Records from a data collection
==========

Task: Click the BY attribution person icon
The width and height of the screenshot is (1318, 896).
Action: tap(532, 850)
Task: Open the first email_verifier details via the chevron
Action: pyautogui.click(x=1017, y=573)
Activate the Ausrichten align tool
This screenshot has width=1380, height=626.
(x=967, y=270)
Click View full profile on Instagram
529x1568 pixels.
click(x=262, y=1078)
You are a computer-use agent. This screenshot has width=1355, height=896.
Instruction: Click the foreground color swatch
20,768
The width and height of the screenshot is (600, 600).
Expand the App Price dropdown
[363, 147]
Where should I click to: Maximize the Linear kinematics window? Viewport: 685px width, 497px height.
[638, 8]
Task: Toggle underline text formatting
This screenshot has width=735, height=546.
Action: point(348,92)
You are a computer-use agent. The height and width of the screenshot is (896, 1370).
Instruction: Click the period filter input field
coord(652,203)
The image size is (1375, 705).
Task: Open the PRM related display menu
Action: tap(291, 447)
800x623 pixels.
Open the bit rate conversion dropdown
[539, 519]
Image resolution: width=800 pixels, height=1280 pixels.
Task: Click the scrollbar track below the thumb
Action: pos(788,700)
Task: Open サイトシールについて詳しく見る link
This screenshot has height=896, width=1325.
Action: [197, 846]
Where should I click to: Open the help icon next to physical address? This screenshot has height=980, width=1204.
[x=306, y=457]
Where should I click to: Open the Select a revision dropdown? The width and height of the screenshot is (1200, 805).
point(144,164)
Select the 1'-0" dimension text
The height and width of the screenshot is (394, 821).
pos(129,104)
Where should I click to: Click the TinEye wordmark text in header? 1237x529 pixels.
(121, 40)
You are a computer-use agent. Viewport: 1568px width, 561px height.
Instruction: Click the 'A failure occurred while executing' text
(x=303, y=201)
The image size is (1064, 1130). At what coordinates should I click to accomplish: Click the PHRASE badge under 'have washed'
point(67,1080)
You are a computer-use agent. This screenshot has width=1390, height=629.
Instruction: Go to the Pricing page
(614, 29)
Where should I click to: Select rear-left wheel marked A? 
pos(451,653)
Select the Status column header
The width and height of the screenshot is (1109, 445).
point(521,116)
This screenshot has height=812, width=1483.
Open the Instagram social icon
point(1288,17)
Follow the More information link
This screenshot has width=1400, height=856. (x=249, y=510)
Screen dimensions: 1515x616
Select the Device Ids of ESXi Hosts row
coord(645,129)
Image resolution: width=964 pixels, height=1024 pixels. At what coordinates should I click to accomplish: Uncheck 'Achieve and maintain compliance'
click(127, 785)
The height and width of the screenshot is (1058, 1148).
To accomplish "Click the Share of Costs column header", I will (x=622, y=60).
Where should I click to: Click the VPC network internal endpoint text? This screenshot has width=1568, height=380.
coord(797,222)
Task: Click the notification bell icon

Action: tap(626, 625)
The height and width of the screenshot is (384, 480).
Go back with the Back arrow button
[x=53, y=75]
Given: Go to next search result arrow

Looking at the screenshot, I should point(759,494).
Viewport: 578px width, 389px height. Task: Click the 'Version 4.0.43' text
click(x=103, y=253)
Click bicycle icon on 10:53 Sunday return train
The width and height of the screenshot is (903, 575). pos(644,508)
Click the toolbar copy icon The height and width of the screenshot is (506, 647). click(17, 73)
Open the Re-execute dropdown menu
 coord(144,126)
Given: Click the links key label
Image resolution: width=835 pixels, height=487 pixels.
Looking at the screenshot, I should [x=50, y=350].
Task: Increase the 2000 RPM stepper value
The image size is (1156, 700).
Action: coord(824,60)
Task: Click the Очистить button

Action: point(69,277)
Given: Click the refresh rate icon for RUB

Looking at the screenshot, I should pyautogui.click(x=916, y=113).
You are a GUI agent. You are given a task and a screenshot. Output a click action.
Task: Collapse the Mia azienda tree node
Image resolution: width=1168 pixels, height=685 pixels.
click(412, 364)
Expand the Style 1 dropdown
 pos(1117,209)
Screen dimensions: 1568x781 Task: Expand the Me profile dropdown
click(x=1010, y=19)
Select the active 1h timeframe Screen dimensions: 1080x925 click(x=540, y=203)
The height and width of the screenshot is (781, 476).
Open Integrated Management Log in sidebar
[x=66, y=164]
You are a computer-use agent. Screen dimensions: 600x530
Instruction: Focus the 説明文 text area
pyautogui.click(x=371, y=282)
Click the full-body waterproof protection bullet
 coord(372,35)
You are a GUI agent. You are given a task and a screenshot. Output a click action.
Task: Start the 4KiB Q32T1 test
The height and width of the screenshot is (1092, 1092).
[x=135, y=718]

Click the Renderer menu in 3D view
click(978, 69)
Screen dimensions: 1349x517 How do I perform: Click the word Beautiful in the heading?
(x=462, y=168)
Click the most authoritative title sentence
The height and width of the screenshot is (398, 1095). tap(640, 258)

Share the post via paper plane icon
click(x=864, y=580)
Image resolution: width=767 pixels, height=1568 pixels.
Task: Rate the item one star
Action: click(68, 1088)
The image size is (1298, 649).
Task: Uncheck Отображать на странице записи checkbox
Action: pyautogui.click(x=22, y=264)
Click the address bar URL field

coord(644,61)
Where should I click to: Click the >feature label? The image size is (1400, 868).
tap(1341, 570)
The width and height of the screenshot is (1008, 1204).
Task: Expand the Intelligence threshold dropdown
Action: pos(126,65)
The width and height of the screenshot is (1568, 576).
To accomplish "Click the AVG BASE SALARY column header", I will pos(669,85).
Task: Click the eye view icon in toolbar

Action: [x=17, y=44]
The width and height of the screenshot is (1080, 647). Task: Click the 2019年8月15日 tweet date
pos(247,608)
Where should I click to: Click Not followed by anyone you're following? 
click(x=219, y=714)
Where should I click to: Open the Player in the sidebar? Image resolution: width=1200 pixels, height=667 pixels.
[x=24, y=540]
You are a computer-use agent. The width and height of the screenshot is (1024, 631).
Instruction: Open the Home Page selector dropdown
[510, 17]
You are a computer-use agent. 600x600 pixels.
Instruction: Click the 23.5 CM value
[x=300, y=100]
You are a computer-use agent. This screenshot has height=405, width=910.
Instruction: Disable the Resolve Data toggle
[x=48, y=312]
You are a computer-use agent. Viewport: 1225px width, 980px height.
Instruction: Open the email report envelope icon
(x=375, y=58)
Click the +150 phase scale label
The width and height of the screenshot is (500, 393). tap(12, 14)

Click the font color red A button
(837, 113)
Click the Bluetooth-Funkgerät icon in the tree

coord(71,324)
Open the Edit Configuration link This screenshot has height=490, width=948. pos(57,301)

==========

> _TASK ITEM_: Word for word, retype each record.

> _TASK OUTPUT_:
Task: Click the BY attribution person icon
The width and height of the screenshot is (1318, 896).
Action: tap(532, 850)
Task: Open the first email_verifier details via the chevron
Action: pyautogui.click(x=1017, y=573)
Activate the Ausrichten align tool
This screenshot has width=1380, height=626.
(x=967, y=270)
Click View full profile on Instagram
529x1568 pixels.
click(x=262, y=1078)
You are a computer-use agent. This screenshot has width=1355, height=896.
Instruction: Click the foreground color swatch
20,768
The width and height of the screenshot is (600, 600).
Expand the App Price dropdown
[363, 147]
Where should I click to: Maximize the Linear kinematics window? Viewport: 685px width, 497px height.
[638, 8]
Task: Toggle underline text formatting
This screenshot has width=735, height=546.
Action: point(348,92)
You are a computer-use agent. The height and width of the screenshot is (896, 1370).
Instruction: Click the period filter input field
coord(652,203)
The image size is (1375, 705).
Task: Open the PRM related display menu
Action: tap(291, 447)
800x623 pixels.
Open the bit rate conversion dropdown
[539, 519]
Image resolution: width=800 pixels, height=1280 pixels.
Task: Click the scrollbar track below the thumb
Action: pos(788,700)
Task: Open サイトシールについて詳しく見る link
This screenshot has height=896, width=1325.
Action: [197, 846]
Where should I click to: Open the help icon next to physical address? This screenshot has height=980, width=1204.
[x=306, y=457]
Where should I click to: Open the Select a revision dropdown? The width and height of the screenshot is (1200, 805).
point(144,164)
Select the 1'-0" dimension text
The height and width of the screenshot is (394, 821).
pos(129,104)
Where should I click to: Click the TinEye wordmark text in header? 1237x529 pixels.
(121, 40)
You are a computer-use agent. Viewport: 1568px width, 561px height.
Instruction: Click the 'A failure occurred while executing' text
(x=303, y=201)
The image size is (1064, 1130). At what coordinates should I click to accomplish: Click the PHRASE badge under 'have washed'
point(67,1080)
You are a computer-use agent. This screenshot has width=1390, height=629.
Instruction: Go to the Pricing page
(614, 29)
Where should I click to: Select rear-left wheel marked A? 
pos(451,653)
Select the Status column header
The width and height of the screenshot is (1109, 445).
point(521,116)
This screenshot has height=812, width=1483.
Open the Instagram social icon
point(1288,17)
Follow the More information link
This screenshot has width=1400, height=856. (x=249, y=510)
Screen dimensions: 1515x616
Select the Device Ids of ESXi Hosts row
coord(645,129)
Image resolution: width=964 pixels, height=1024 pixels. At what coordinates should I click to accomplish: Uncheck 'Achieve and maintain compliance'
click(127, 785)
The height and width of the screenshot is (1058, 1148).
To accomplish "Click the Share of Costs column header", I will (x=622, y=60).
Where should I click to: Click the VPC network internal endpoint text? This screenshot has width=1568, height=380.
coord(797,222)
Task: Click the notification bell icon

Action: tap(626, 625)
The height and width of the screenshot is (384, 480).
Go back with the Back arrow button
[x=53, y=75]
Given: Go to next search result arrow

Looking at the screenshot, I should point(759,494).
Viewport: 578px width, 389px height. Task: Click the 'Version 4.0.43' text
click(x=103, y=253)
Click bicycle icon on 10:53 Sunday return train
The width and height of the screenshot is (903, 575). pos(644,508)
Click the toolbar copy icon The height and width of the screenshot is (506, 647). click(17, 73)
Open the Re-execute dropdown menu
 coord(144,126)
Given: Click the links key label
Image resolution: width=835 pixels, height=487 pixels.
Looking at the screenshot, I should [x=50, y=350].
Task: Increase the 2000 RPM stepper value
The image size is (1156, 700).
Action: coord(824,60)
Task: Click the Очистить button

Action: point(69,277)
Given: Click the refresh rate icon for RUB

Looking at the screenshot, I should pyautogui.click(x=916, y=113).
You are a GUI agent. You are given a task and a screenshot. Output a click action.
Task: Collapse the Mia azienda tree node
Image resolution: width=1168 pixels, height=685 pixels.
click(412, 364)
Expand the Style 1 dropdown
 pos(1117,209)
Screen dimensions: 1568x781 Task: Expand the Me profile dropdown
click(x=1010, y=19)
Select the active 1h timeframe Screen dimensions: 1080x925 click(x=540, y=203)
The height and width of the screenshot is (781, 476).
Open Integrated Management Log in sidebar
[x=66, y=164]
You are a computer-use agent. Screen dimensions: 600x530
Instruction: Focus the 説明文 text area
pyautogui.click(x=371, y=282)
Click the full-body waterproof protection bullet
 coord(372,35)
You are a GUI agent. You are given a task and a screenshot. Output a click action.
Task: Start the 4KiB Q32T1 test
The height and width of the screenshot is (1092, 1092).
[x=135, y=718]

Click the Renderer menu in 3D view
click(978, 69)
Screen dimensions: 1349x517 How do I perform: Click the word Beautiful in the heading?
(x=462, y=168)
Click the most authoritative title sentence
The height and width of the screenshot is (398, 1095). tap(640, 258)

Share the post via paper plane icon
click(x=864, y=580)
Image resolution: width=767 pixels, height=1568 pixels.
Task: Rate the item one star
Action: click(68, 1088)
The image size is (1298, 649).
Task: Uncheck Отображать на странице записи checkbox
Action: pyautogui.click(x=22, y=264)
Click the address bar URL field

coord(644,61)
Where should I click to: Click the >feature label? The image size is (1400, 868).
tap(1341, 570)
The width and height of the screenshot is (1008, 1204).
Task: Expand the Intelligence threshold dropdown
Action: pos(126,65)
The width and height of the screenshot is (1568, 576).
To accomplish "Click the AVG BASE SALARY column header", I will pos(669,85).
Task: Click the eye view icon in toolbar

Action: [x=17, y=44]
The width and height of the screenshot is (1080, 647). Task: Click the 2019年8月15日 tweet date
pos(247,608)
Where should I click to: Click Not followed by anyone you're following? 
click(x=219, y=714)
Where should I click to: Open the Player in the sidebar? Image resolution: width=1200 pixels, height=667 pixels.
[x=24, y=540]
You are a computer-use agent. The width and height of the screenshot is (1024, 631).
Instruction: Open the Home Page selector dropdown
[510, 17]
You are a computer-use agent. 600x600 pixels.
Instruction: Click the 23.5 CM value
[x=300, y=100]
You are a computer-use agent. This screenshot has height=405, width=910.
Instruction: Disable the Resolve Data toggle
[x=48, y=312]
You are a computer-use agent. Viewport: 1225px width, 980px height.
Instruction: Open the email report envelope icon
(x=375, y=58)
Click the +150 phase scale label
The width and height of the screenshot is (500, 393). tap(12, 14)

Click the font color red A button
(837, 113)
Click the Bluetooth-Funkgerät icon in the tree

coord(71,324)
Open the Edit Configuration link This screenshot has height=490, width=948. pos(57,301)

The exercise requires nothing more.